MARILYN PENN: WHEN LESS IS MORE- A REVIEW OF “THE GERMAN DOCTOR”
http://politicalmavens.com/index.php/2014/04/30/the-german-doctor-when-less-is-more/
An Argentinian film, written and directed by Lucia Puenzo who also penned the novel on which it’s based, “The German Doctor” moves slowly and ominously as we meet a handsome motorist who asks a family whether he can follow their car on the dangerous and unfamiliar road to Bariloche. The man is clearly attracted to the pubescent daughter in the family, a beguiling girl named Lilith who, though small for her age, is a bit like Lolita in her forward interest in the stranger. The mother in the family recognizes the man’s accent and begins speaking German to him, establishing that she is the alumna of a German school and the family is returning to Bariloche to re-open her parents’ resort hotel there. Soon after, the man becomes a boarder in the hotel, paying six months rent in advance and his involvement with the family deepens, becoming the fulcrum through which we will guess his identity.

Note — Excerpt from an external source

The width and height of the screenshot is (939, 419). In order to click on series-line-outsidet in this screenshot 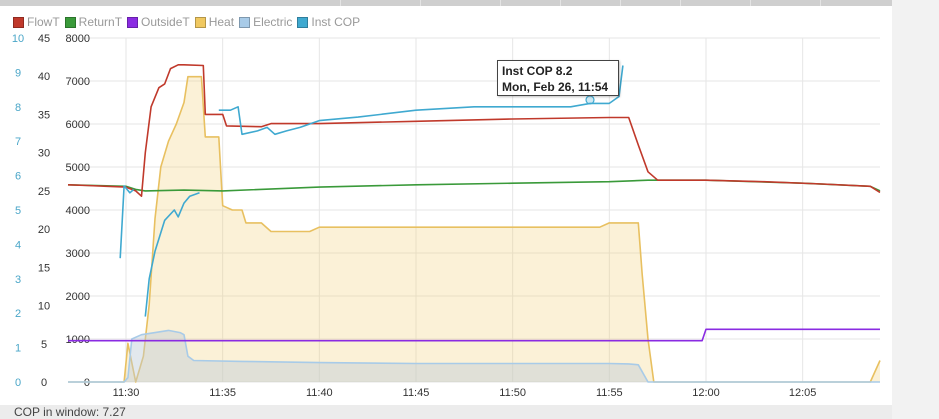, I will do `click(474, 335)`.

Viewers of a certain age will quickly grasp that this is Joseph Mengele, the notorious Angel of Death at Auschwitz, the man who performed sadistic experiments on Jews and was particularly fascinated by twins as they provided scientific controls for his research into genetics. Rather than make this a straightforward recount of Mengele’s assumed identity and escape, Puenzo has the young girl’s stunted growth, the mother’s pregnancy and the father’s occupation as doll-maker all weave an intricate plot that subtly reveals the sickening truth about the pro-Nazi German community in Argentina after World War II. The closest we get to seeing the actual horrors of the concentration camps is a look at Mengele’s notebooks in which he kept detailed sketches and analyses of his perverse “experiments.” The unfinished and dis-membered dolls that line the father’s work-space are the tragic stand-ins for the million children and five million adult Jews tortured and murdered during the holocaust. The painted and completed dolls become the prototype for the Nazi vision of an Aryan super-race and we soon understand that Lilith is Mengele’s vehicle for expressing it.
Puenzo has made this film for viewers who understand how to fill in the lacunae left by her indirect method of exposition and the movie is more chilling and powerful for this restraint. I’m not sure how much would be understood by a younger generation that knows next to nothing of history but this caveat is not sufficient to detract from a tense and compelling film that should be seen by everyone. Even for those who miss the bigger picture, the smaller story of the relationships between Mengele, the burgeoning adolescent girl and her parents provides sufficient psycho-drama to keep you glued to your seat. The audience I saw it with was stunned into silence as they filed out of the theater; Alfred Hitchcock would have approved.